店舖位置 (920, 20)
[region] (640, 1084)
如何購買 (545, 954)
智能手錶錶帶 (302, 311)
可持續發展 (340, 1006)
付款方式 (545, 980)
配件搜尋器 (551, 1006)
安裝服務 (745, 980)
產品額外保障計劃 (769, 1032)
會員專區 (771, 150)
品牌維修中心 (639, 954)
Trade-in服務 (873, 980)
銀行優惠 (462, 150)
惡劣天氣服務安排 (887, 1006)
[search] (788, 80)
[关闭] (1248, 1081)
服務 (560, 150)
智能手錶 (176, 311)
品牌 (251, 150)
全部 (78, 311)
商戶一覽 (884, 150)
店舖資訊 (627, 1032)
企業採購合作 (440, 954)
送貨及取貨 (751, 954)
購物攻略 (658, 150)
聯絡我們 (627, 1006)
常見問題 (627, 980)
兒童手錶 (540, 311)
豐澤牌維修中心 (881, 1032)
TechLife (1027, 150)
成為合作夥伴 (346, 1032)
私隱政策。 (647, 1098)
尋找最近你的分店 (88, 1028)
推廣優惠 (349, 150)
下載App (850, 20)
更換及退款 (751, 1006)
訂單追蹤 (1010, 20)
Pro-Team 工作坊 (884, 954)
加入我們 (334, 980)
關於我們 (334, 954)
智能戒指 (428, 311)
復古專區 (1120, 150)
-*-*-
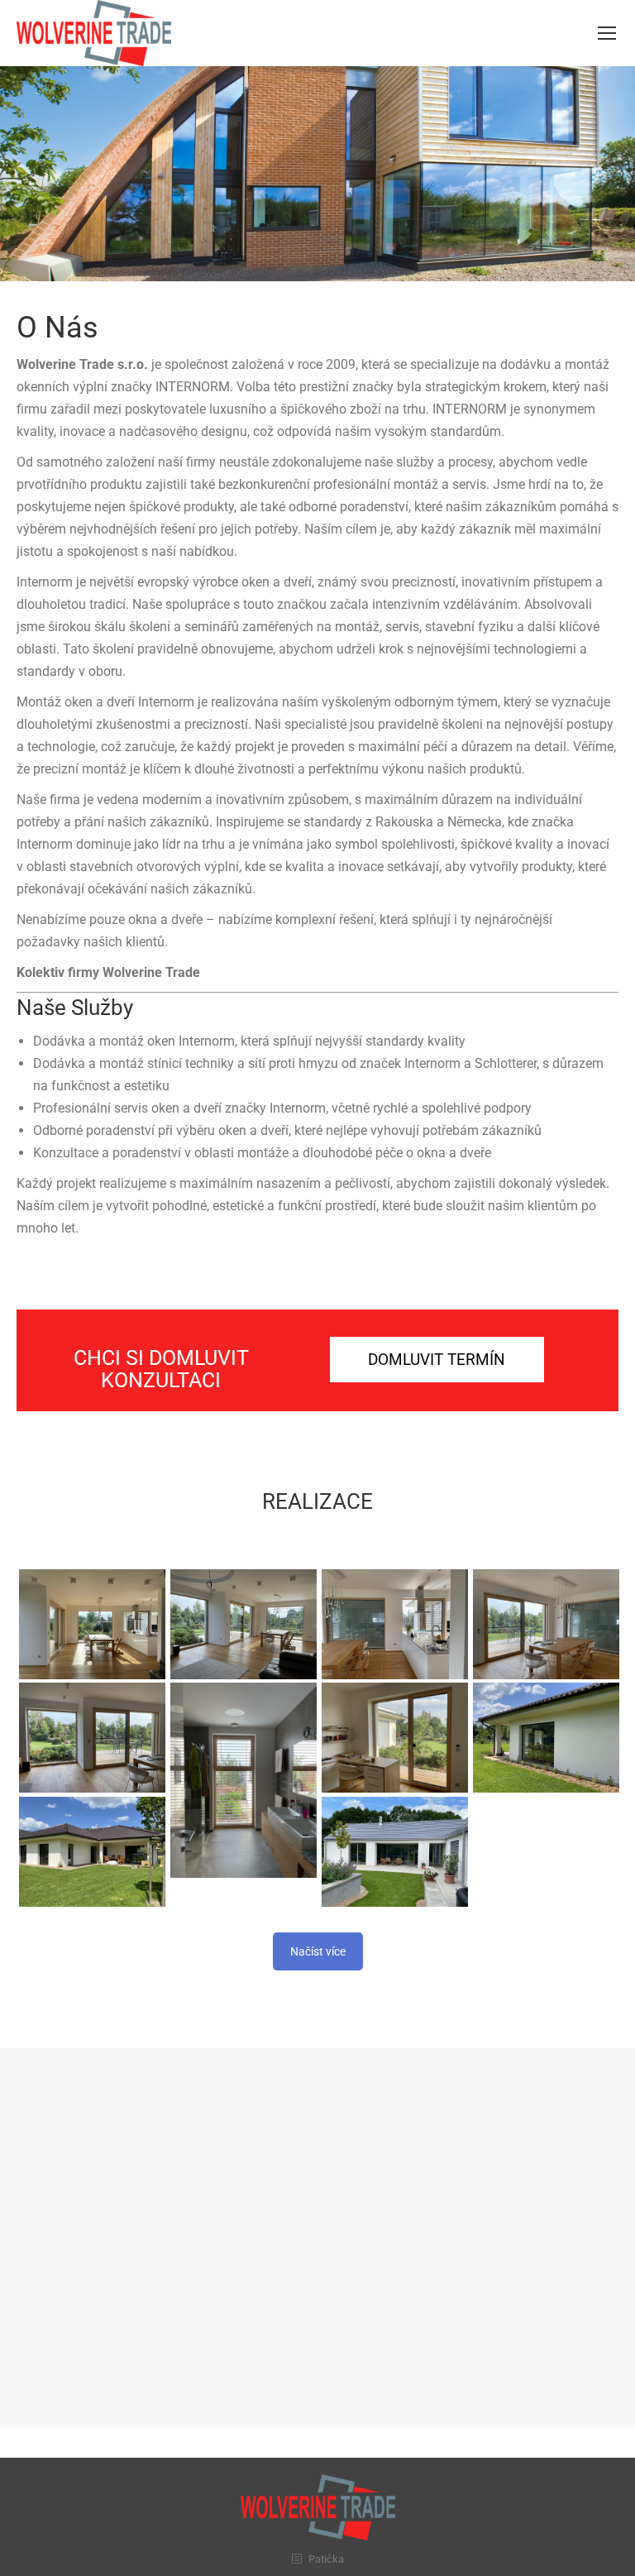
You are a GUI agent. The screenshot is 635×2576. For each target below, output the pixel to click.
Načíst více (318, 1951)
-*-*-
WORK INSTRUCTIONS
The required output is the stretch of entries above from the line containing "智能手錶 (176, 311)" through the line containing "復古專區 (1120, 150)", reproduced exactly.

EXPECTED ANSWER
智能手錶 (176, 311)
品牌 (251, 150)
全部 (78, 311)
商戶一覽 (884, 150)
店舖資訊 (627, 1032)
企業採購合作 (440, 954)
送貨及取貨 (751, 954)
購物攻略 (658, 150)
聯絡我們 (627, 1006)
常見問題 (627, 980)
兒童手錶 (540, 311)
豐澤牌維修中心 (881, 1032)
TechLife (1027, 150)
成為合作夥伴 (346, 1032)
私隱政策。 (647, 1098)
尋找最近你的分店 (88, 1028)
推廣優惠 (349, 150)
下載App (850, 20)
更換及退款 (751, 1006)
訂單追蹤 (1010, 20)
Pro-Team 工作坊 (884, 954)
加入我們 (334, 980)
關於我們 (334, 954)
智能戒指 (428, 311)
復古專區 (1120, 150)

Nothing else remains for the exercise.